WHAT NEEDS TO BE DONE:
Each record below is to be set down again precisely.

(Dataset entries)
++++++++++++++++++++

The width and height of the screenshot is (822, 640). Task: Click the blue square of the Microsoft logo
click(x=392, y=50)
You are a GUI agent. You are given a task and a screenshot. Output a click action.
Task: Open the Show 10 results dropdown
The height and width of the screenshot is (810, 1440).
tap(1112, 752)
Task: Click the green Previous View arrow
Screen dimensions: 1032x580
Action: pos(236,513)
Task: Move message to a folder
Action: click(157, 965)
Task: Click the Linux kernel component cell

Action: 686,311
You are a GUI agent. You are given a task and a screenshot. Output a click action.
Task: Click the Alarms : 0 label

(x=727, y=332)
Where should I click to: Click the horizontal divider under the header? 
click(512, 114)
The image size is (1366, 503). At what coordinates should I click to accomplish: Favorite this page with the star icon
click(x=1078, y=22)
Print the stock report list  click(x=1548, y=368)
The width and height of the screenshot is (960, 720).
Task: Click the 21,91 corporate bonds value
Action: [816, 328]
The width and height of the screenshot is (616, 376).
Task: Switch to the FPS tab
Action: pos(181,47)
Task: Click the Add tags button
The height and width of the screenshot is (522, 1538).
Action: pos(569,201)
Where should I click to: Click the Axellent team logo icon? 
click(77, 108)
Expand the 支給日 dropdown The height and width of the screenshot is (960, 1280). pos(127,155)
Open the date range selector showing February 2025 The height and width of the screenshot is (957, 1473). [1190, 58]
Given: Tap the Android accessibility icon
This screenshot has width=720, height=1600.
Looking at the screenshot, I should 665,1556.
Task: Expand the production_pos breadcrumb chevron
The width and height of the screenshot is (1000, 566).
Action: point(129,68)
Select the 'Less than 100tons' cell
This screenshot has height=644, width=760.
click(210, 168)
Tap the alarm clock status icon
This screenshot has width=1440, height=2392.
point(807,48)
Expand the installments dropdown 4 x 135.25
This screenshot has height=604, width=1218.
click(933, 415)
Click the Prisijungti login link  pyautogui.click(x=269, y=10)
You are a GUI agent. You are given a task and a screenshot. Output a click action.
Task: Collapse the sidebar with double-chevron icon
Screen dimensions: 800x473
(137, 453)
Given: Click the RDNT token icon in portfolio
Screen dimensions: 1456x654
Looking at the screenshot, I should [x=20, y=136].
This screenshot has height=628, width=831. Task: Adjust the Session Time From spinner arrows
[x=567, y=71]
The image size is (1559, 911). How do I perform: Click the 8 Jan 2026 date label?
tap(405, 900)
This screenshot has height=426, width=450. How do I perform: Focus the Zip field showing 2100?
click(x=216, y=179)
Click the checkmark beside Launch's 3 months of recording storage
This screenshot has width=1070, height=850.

++++++++++++++++++++

TASK RESPONSE:
The width and height of the screenshot is (822, 640). Task: Click the blue square of the Microsoft logo
click(x=392, y=50)
You are a GUI agent. You are given a task and a screenshot. Output a click action.
Task: Open the Show 10 results dropdown
The height and width of the screenshot is (810, 1440).
tap(1112, 752)
Task: Click the green Previous View arrow
Screen dimensions: 1032x580
Action: pos(236,513)
Task: Move message to a folder
Action: click(157, 965)
Task: Click the Linux kernel component cell

Action: 686,311
You are a GUI agent. You are given a task and a screenshot. Output a click action.
Task: Click the Alarms : 0 label

(x=727, y=332)
Where should I click to: Click the horizontal divider under the header? 
click(512, 114)
The image size is (1366, 503). At what coordinates should I click to accomplish: Favorite this page with the star icon
click(x=1078, y=22)
Print the stock report list  click(x=1548, y=368)
The width and height of the screenshot is (960, 720).
Task: Click the 21,91 corporate bonds value
Action: [816, 328]
The width and height of the screenshot is (616, 376).
Task: Switch to the FPS tab
Action: pos(181,47)
Task: Click the Add tags button
The height and width of the screenshot is (522, 1538).
Action: pos(569,201)
Where should I click to: Click the Axellent team logo icon? 
click(77, 108)
Expand the 支給日 dropdown The height and width of the screenshot is (960, 1280). pos(127,155)
Open the date range selector showing February 2025 The height and width of the screenshot is (957, 1473). [1190, 58]
Given: Tap the Android accessibility icon
This screenshot has width=720, height=1600.
Looking at the screenshot, I should 665,1556.
Task: Expand the production_pos breadcrumb chevron
The width and height of the screenshot is (1000, 566).
Action: point(129,68)
Select the 'Less than 100tons' cell
This screenshot has height=644, width=760.
click(210, 168)
Tap the alarm clock status icon
This screenshot has width=1440, height=2392.
point(807,48)
Expand the installments dropdown 4 x 135.25
This screenshot has height=604, width=1218.
click(933, 415)
Click the Prisijungti login link  pyautogui.click(x=269, y=10)
You are a GUI agent. You are given a task and a screenshot. Output a click action.
Task: Collapse the sidebar with double-chevron icon
Screen dimensions: 800x473
(137, 453)
Given: Click the RDNT token icon in portfolio
Screen dimensions: 1456x654
Looking at the screenshot, I should [x=20, y=136].
This screenshot has height=628, width=831. Task: Adjust the Session Time From spinner arrows
[x=567, y=71]
The image size is (1559, 911). How do I perform: Click the 8 Jan 2026 date label?
tap(405, 900)
This screenshot has height=426, width=450. How do I perform: Focus the Zip field showing 2100?
click(x=216, y=179)
Click the checkmark beside Launch's 3 months of recording storage
This screenshot has width=1070, height=850.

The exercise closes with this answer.